荒井さんの専門はミクロ経済学・日本経済論ということですが、かなり広い分野で研究され多数の著書を出版されています。研究分野のなかには、日本の雇用制度・文化の経済学・教育の経済学などが含まれており、最近では『喫煙と禁煙の健康経済学-タバコが明かす人間の本性』という健康経済学の著書も刊行しています。グローバリゼーションが引き起こす問題点を先駆的に論ずるとともに、日本の組織が有する問題点も指摘されてきました。良質な文化の形成を主唱し、研究に際しては「できるだけ広い問題意識を持つことが重要」とおっしゃる荒井教授に、執筆に関連することだけでなく、経済学的視点から見た現在の電子書籍や図書館についてのお考え、また今の日本に対する思いなどもお聞きしました。

バイクの上でアイディアが生まれる


――早速ですが、荒井さんの普段の執筆スタイルを教えていただけますか?


荒井一博氏: 自宅や研究室のパソコンに向かい、落ち着いた環境で集中して書きます。最初に新聞を読むなどある程度ウォーミングアップしてから書き始めます。講義の準備が必要なときは、それを片付け頭をすっきりさせてから執筆を開始します。執筆のアイディアをどのようにして得るかはすべての著作者に共通な課題だと思います。「馬に乗っている時と寝床に入っているときと厠にいる時」という「作文三上」の話もありますが、馬上の現代版ということで私はオートバイ運転を追加したいと思います。

――オートバイにお乗りになるんですか?


荒井一博氏: アメリカン・スタイルのドラッグスター・クラシック400とスーパーカブ50の2台を持っています。オートバイに乗りながら美しい景色を見ていると、いろいろな考えが頭のなかに浮かんできて、執筆のアイディアもしばしば出てきます。バイク運転の快適な季節や時間帯はある程度限定されますが、夏は明け方がお勧めです。道路がすいていて快適な運転を楽しめるだけでなく、薄暗い状態から明るくなるまでの時間の経過と景色の変化を味わうことができます。空気も冷たく新鮮で、1時間余りドラッグスターを飛ばせば脳が活性化され、その日一日快活に仕事をすることができます。

――アイディアを出すのには良い方法なのですね。


荒井一博氏: そしてオートバイに乗ってしばしば富士山に日帰りで行っております。5合目までバイクで行けるのですが、山梨県の河口湖のほうから入る「富士スバルライン」と、静岡県の須走のほうから入る「ふじあざみライン」を私は使っています。
「富士スバルライン」は有料で、スーパーカブの料金はドラッグスターと比べて格安なので、しばしばスーパーカブで行くようにしています。スーパーカブで五合目まで上って来れるのかと観光バスの運転手に驚かれたことがあります。スーパーカブは燃費もいいので、大学から新宿までの片道電車賃ほどのガソリン代で富士山の日帰りができるんです。このルートの麓付近では野生の鹿が頻繁に道路に飛び出してきます。ドラッグスターを高速で運転して鹿に出くわすと非常に危険なんですが、スーパーカブのような小型のバイクだと鹿を比較的容易に避けられます。鹿に出くわしたら急ブレーキをかけないといけないので、うっかり景色ばかり見ていると大変なことになります。「ふじあざみライン」は無料なのでドラッグスターで行くことにしています。道路の坂もかなり急で、スーパーカブにはしんどいともいえます。
あいにく、最近富士山が世界文化遺産となって今年の夏から車両規制がなされており、以前ほど自由にバイクを乗り入れることができなくなりました。これからは規制されていない日や期間に行かざるをえません。富士山への日帰りツーリングが、アイディアを生み出す1つのプロセスになっているんじゃないかなと思います。

試験問題の国語はそれほど得意でなかった


――大学入試に荒井さんの文章がしばしば出題されていますが、若いころから国語が得意だったのですか?

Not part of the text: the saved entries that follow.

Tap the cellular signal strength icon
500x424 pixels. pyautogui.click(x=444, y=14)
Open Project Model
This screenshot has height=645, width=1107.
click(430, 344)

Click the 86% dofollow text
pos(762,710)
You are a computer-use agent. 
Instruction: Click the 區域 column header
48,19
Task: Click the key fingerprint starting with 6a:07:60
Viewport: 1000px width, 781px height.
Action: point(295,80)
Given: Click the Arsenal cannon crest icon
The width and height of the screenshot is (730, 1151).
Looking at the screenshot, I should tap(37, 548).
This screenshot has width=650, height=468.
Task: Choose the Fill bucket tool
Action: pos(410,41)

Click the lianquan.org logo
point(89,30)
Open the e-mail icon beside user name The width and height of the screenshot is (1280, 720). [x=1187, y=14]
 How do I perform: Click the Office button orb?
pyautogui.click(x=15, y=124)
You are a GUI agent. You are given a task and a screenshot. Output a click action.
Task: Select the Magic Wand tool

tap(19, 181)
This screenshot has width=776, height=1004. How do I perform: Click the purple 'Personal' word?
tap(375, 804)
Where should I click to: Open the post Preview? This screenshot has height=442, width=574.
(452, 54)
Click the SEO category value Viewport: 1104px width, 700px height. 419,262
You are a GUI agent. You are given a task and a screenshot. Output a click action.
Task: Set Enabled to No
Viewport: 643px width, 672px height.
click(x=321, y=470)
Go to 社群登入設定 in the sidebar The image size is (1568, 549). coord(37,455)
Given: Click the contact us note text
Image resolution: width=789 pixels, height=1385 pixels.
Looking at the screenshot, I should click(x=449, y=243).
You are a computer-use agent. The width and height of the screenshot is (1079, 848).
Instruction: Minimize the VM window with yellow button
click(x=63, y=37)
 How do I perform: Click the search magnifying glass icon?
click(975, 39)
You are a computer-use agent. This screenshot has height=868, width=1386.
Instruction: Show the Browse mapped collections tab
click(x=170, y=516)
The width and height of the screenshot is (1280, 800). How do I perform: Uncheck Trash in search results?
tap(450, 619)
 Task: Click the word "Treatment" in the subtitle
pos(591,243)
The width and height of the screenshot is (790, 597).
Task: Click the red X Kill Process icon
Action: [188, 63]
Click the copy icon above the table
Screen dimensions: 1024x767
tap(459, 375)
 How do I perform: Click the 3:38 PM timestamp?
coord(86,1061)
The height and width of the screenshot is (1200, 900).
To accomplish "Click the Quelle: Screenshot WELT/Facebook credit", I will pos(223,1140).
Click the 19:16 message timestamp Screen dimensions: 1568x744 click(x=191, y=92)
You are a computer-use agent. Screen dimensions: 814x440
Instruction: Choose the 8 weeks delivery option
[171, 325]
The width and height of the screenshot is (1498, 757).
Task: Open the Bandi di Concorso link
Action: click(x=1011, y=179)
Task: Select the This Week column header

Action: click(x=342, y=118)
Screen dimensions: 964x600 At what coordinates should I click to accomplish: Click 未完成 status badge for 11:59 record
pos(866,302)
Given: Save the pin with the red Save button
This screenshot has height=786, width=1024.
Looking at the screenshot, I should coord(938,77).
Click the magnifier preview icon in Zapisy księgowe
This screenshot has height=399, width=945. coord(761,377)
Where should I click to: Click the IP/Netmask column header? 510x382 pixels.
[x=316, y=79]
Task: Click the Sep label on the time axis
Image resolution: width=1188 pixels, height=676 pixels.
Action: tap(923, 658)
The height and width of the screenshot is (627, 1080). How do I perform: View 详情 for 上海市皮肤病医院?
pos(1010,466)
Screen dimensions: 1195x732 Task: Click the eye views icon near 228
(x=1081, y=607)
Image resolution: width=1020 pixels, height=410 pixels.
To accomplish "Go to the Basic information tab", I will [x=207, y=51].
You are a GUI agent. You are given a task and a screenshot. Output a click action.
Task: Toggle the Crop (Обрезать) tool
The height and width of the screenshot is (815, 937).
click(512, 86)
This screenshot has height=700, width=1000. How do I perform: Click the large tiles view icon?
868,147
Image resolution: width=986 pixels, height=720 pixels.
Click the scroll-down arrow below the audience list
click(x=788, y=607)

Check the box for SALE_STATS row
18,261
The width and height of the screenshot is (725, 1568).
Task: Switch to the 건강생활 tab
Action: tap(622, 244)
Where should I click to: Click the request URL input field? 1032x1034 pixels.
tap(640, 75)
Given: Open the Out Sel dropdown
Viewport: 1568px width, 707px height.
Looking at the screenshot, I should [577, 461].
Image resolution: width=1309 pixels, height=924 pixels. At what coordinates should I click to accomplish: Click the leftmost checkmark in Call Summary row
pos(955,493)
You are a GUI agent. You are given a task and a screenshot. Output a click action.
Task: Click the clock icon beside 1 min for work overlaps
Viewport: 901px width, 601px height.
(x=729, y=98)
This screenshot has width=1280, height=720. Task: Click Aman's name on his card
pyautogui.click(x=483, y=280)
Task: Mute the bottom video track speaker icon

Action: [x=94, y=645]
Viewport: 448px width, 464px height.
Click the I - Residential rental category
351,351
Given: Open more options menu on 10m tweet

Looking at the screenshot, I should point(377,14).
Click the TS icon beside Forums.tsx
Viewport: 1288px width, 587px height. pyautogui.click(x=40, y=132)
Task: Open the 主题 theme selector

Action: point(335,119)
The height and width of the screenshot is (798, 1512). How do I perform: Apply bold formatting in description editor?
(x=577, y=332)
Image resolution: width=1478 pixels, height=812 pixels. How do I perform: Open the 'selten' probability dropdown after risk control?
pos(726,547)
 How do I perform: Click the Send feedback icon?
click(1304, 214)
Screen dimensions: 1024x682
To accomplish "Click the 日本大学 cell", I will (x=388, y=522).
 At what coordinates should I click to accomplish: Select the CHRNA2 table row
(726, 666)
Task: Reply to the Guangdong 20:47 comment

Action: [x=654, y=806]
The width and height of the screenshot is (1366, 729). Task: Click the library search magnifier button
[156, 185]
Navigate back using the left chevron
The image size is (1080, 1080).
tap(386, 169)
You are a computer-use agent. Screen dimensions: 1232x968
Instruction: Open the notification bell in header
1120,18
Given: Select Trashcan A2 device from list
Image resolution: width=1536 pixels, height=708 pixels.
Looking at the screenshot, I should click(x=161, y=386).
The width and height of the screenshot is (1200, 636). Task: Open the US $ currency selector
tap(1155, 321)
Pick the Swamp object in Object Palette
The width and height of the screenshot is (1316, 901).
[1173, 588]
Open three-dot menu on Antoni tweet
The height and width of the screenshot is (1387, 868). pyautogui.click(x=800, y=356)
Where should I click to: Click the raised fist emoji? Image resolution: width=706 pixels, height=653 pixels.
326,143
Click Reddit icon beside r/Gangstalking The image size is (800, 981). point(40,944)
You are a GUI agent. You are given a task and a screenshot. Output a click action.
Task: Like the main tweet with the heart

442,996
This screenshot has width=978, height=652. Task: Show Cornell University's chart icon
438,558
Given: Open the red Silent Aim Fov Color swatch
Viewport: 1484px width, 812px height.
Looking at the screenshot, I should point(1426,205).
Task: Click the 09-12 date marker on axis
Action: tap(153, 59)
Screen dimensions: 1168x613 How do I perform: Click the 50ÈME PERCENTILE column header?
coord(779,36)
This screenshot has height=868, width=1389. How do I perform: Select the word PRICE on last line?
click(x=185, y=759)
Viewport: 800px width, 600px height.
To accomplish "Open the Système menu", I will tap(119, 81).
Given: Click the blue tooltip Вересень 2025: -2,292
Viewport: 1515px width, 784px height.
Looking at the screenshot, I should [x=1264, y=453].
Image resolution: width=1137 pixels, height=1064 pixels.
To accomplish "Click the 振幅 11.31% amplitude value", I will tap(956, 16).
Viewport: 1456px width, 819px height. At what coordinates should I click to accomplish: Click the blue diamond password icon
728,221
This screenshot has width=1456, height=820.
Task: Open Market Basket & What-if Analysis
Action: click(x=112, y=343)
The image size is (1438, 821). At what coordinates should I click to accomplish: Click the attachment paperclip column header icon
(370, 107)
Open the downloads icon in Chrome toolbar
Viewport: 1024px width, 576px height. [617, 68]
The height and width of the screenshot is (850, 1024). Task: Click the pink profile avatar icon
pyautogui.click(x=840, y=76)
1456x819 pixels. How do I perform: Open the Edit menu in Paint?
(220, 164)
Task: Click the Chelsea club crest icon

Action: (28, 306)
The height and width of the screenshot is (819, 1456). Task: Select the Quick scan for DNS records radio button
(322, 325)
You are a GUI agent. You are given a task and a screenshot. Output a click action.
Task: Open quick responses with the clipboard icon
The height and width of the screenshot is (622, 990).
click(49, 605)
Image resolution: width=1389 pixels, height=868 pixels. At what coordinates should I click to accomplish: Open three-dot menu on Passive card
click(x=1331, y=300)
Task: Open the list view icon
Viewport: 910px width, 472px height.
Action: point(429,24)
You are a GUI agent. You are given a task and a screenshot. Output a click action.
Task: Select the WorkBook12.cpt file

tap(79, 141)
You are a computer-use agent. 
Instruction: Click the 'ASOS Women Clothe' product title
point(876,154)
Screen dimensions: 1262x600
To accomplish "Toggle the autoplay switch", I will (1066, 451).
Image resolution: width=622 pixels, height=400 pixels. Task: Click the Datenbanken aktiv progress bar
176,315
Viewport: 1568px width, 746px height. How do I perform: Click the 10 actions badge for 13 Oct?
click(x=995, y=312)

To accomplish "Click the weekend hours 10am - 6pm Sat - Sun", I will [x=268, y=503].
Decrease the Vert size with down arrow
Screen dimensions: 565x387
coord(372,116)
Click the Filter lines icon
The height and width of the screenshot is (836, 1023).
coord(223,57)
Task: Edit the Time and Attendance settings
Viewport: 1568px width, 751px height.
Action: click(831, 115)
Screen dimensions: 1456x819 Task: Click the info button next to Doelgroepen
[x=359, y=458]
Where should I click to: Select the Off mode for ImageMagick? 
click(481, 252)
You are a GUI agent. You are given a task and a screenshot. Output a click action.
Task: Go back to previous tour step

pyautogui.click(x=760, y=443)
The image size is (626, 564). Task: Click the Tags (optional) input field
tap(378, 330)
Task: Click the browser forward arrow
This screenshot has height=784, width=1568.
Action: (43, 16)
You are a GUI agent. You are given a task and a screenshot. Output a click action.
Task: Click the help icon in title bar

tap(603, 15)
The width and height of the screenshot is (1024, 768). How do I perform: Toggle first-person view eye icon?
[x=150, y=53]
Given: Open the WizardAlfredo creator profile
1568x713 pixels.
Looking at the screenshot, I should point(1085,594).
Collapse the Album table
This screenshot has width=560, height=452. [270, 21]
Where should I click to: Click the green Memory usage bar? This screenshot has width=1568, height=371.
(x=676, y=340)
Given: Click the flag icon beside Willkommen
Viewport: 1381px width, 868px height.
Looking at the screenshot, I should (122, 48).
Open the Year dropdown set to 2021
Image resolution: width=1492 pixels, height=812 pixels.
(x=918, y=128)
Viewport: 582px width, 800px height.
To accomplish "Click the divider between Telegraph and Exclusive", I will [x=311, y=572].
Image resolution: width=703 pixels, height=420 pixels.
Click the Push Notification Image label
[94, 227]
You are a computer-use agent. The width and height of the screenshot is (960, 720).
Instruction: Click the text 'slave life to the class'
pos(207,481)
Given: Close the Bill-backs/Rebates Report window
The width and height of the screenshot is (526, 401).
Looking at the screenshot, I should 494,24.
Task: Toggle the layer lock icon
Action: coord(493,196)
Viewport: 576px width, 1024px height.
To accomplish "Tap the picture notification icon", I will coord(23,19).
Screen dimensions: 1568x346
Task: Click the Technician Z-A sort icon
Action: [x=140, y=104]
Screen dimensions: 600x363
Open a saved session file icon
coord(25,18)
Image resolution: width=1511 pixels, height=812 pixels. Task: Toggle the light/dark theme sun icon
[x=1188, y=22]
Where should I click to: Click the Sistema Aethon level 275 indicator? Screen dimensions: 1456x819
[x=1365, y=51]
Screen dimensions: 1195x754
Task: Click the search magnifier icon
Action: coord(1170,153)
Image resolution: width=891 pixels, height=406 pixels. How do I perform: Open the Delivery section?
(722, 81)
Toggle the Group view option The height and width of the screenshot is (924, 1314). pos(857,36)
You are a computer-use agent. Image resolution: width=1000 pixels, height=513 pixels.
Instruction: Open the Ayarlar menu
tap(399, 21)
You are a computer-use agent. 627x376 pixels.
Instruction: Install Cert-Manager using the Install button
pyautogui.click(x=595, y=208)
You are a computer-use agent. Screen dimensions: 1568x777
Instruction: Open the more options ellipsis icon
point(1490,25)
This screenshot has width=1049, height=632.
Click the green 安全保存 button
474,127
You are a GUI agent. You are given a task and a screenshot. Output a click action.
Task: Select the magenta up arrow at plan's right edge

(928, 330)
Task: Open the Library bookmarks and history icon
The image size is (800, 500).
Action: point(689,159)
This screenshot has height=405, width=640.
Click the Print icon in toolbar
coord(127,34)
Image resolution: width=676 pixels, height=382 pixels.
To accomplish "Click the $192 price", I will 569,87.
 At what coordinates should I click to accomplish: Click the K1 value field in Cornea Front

荒井一博氏: 私は読書少年というほどではなく、どちらかというと野外で遊んだり、自転車に乗って友達の家に行って遊んだり、いろいろな自然を観察したり景色を眺めたりするのが好きでした。出版社の方からも「文章が上手い」とか「あまり手間をかけずに出版できた」といわれることが多いのですが、高校時代は国語がそれほど得意な科目でなく、どちらかというと教科書や試験問題などの文章に批判的になってしまいました。深く読んでしまうというか「ここはおかしいんじゃないか」などと思ってしまって、あまりいい点数が取れませんでした。大学時代に読んだMoby Dickでは三原色に関して誤った記述があることを発見しました。現在では、他人の書いた文章表現が気になります。批判的な態度は大学以上の学問では有効なんですが、受験勉強のように与えられたものをこなすことが重要な場合には、負の効果しか持ちません。古文と漢文に関しても教科書と授業だけでは十分に理解できるようになりませんでした。その結果、応用力もつかなかったので、国語はあまり得意でありませんでした。もっと説明が多く自習しやすい教科書だったら違っていたと思います。ただ、『万葉集』や『古今和歌集』や『新古今和歌集』に関しては、感動し興味を持って勉強しました。

――書くことについてはいかがでしたか?


荒井一博氏: 小学校2年生の時に、ある日突然ストーリーが頭に湧いてきたので、それを書いて先生に見せて褒められたことがありました。中学や高校では、自分の書いた作文を先生が授業で取り上げたこともありました。大学時代には英語で短い物語を書いたことがあって、イギリス人の先生に面白いと言われたこともあります。書くことはかなり好きで、著書・論文・雑誌の記事などを楽しんで書いてきたことが、今につながっているのかなと感じます。